Task to carry out
The result should be an exact copy of only the lines from the one holding "The height and width of the screenshot is (948, 1590)." through the last line of the data below, please, without pictures.

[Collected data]
════════════════
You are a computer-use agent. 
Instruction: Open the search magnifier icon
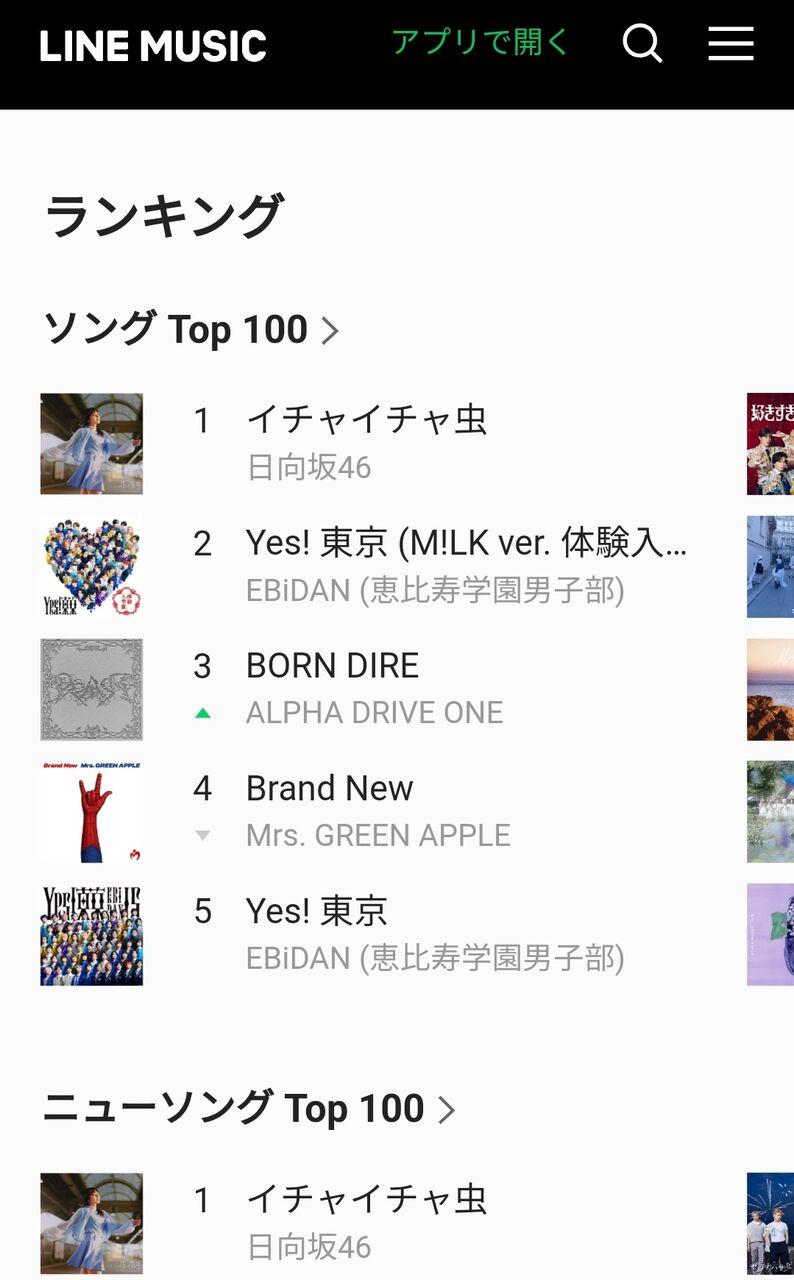642,44
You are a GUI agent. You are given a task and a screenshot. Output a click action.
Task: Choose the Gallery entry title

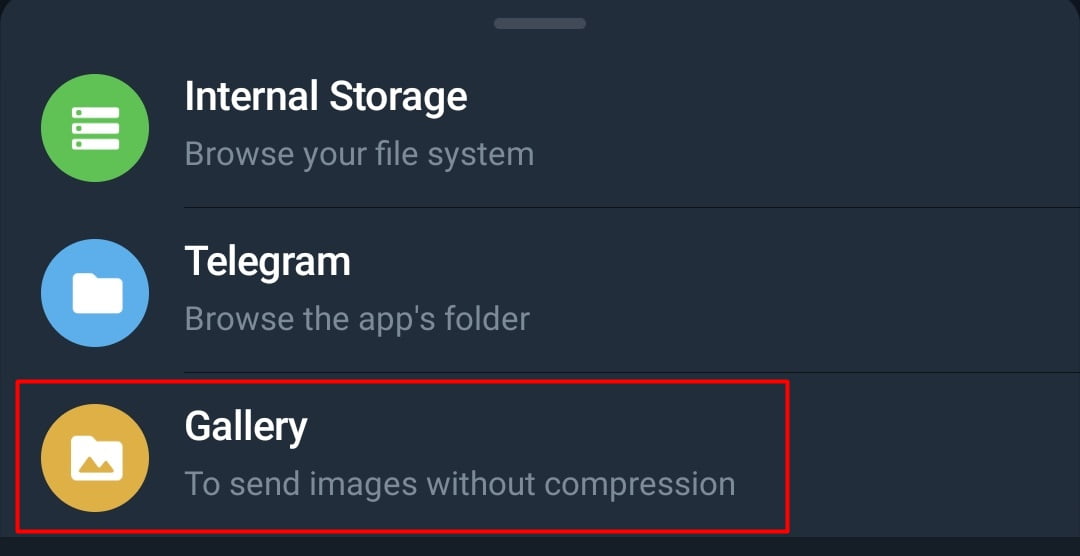[246, 427]
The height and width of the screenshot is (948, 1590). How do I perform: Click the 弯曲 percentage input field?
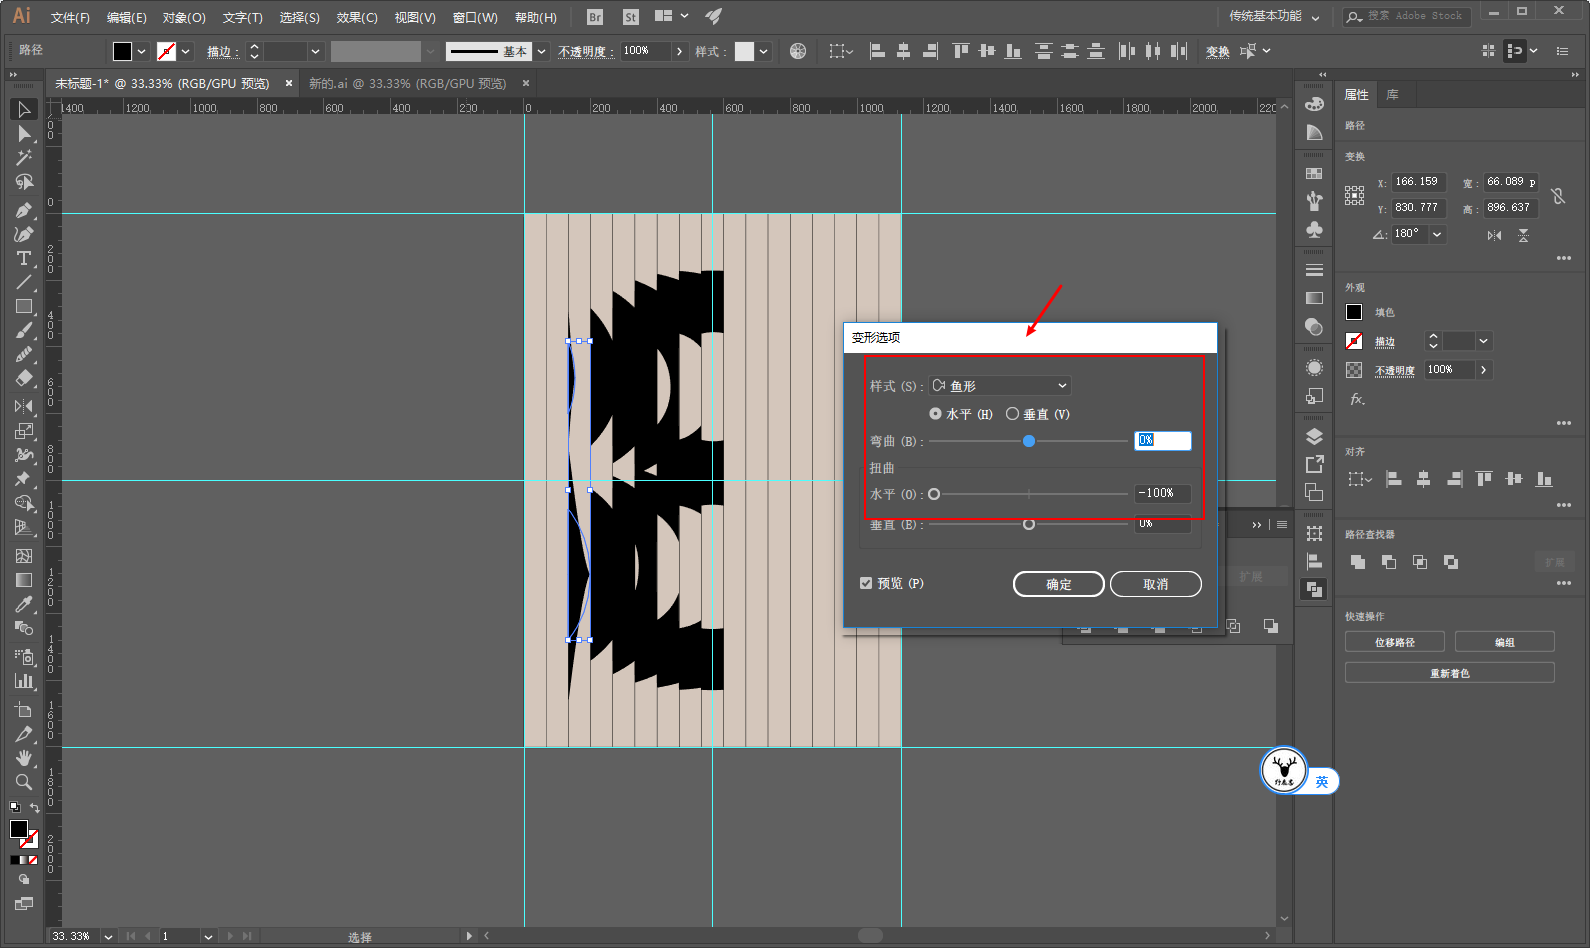click(1163, 441)
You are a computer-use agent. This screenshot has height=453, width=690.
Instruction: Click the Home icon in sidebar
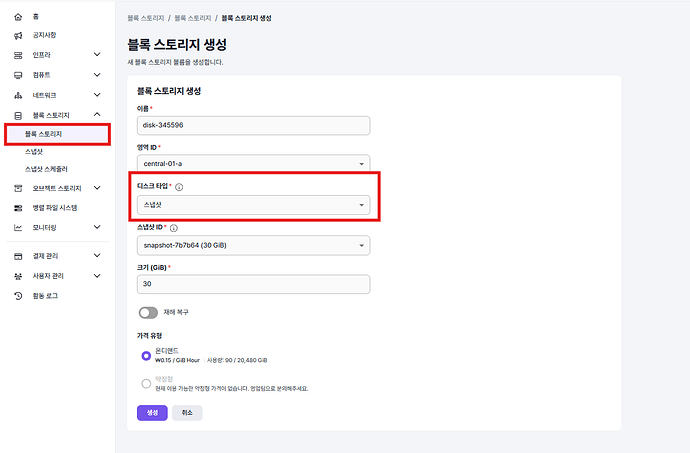(x=18, y=17)
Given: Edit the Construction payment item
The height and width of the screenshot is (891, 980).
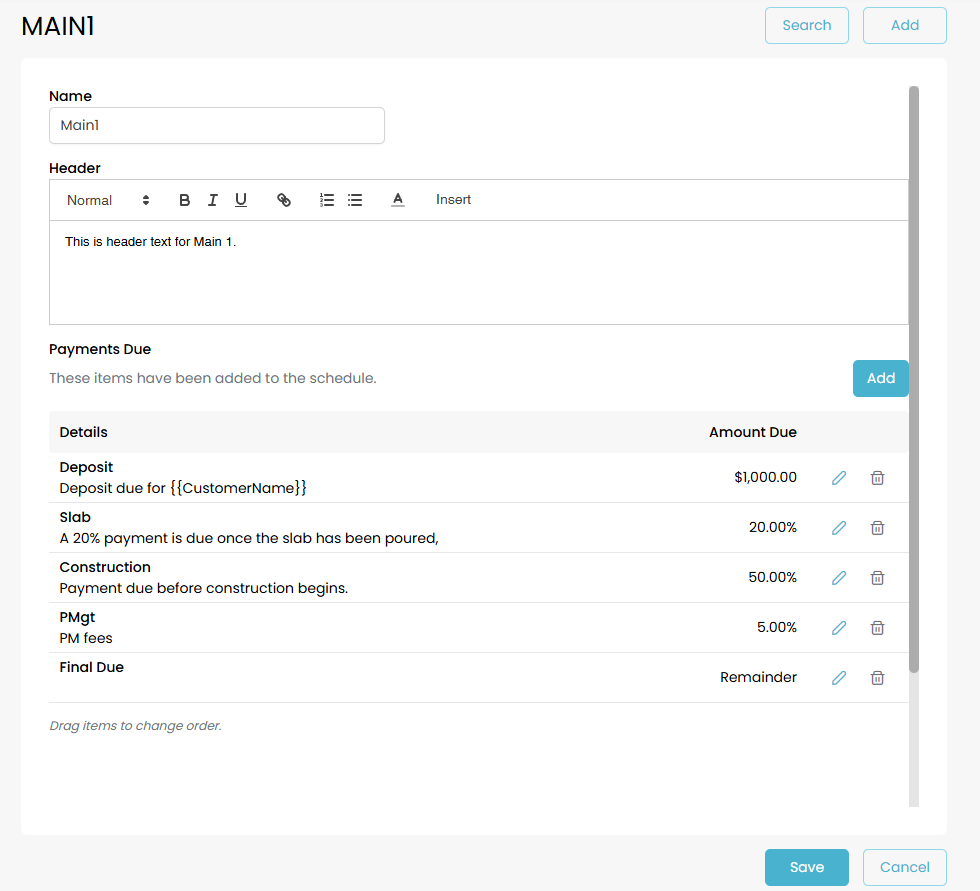Looking at the screenshot, I should click(x=839, y=578).
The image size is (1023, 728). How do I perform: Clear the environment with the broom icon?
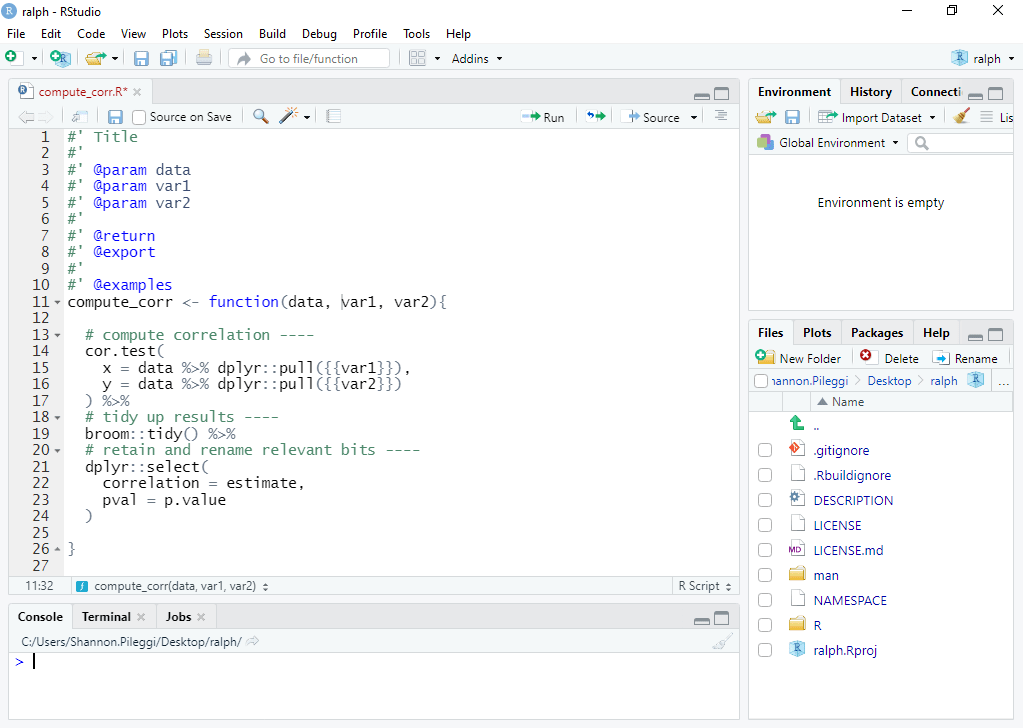coord(961,117)
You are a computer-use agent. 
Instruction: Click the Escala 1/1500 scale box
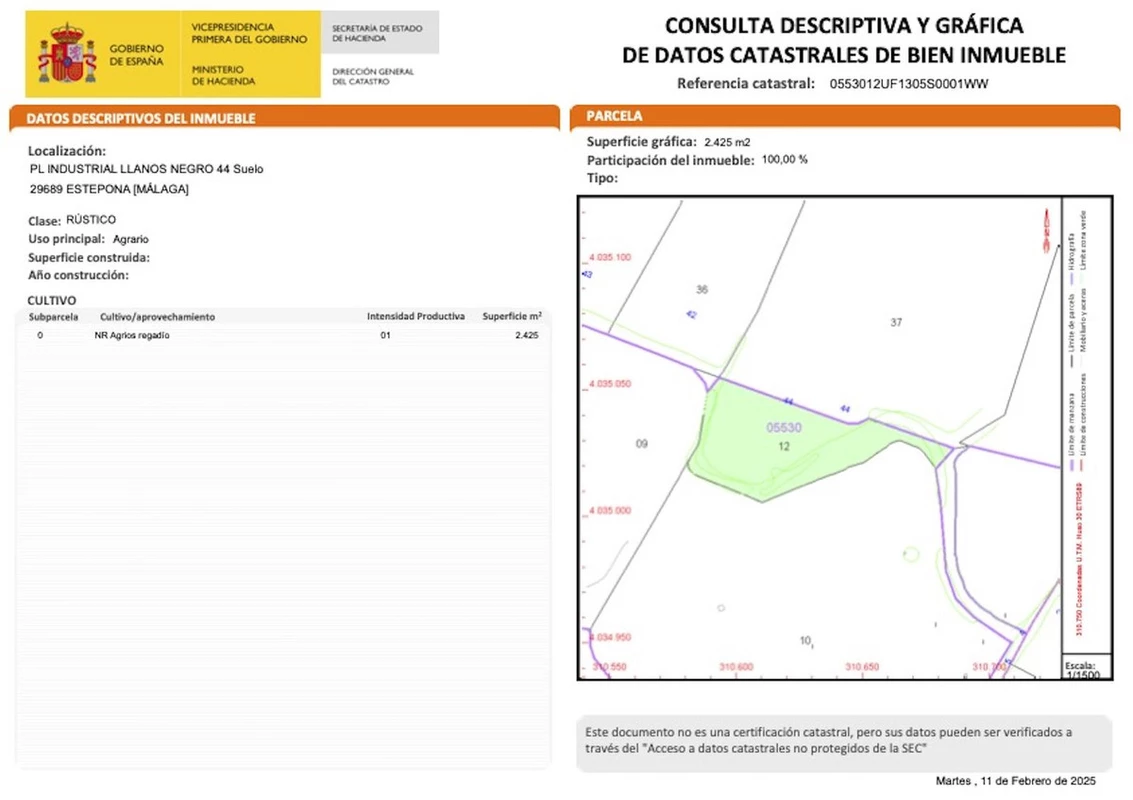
════════════════
Expected answer
The height and width of the screenshot is (948, 1590). How do I perform: Click the 弯曲 percentage input field?
click(1163, 441)
You are a computer-use agent. This screenshot has height=453, width=690.
Instruction: Click the Home icon in sidebar
(x=18, y=17)
Given: Edit the Construction payment item
The height and width of the screenshot is (891, 980).
Looking at the screenshot, I should click(x=839, y=578).
The image size is (1023, 728). How do I perform: Clear the environment with the broom icon?
coord(961,117)
You are a computer-use agent. 
Instruction: Click the Escala 1/1500 scale box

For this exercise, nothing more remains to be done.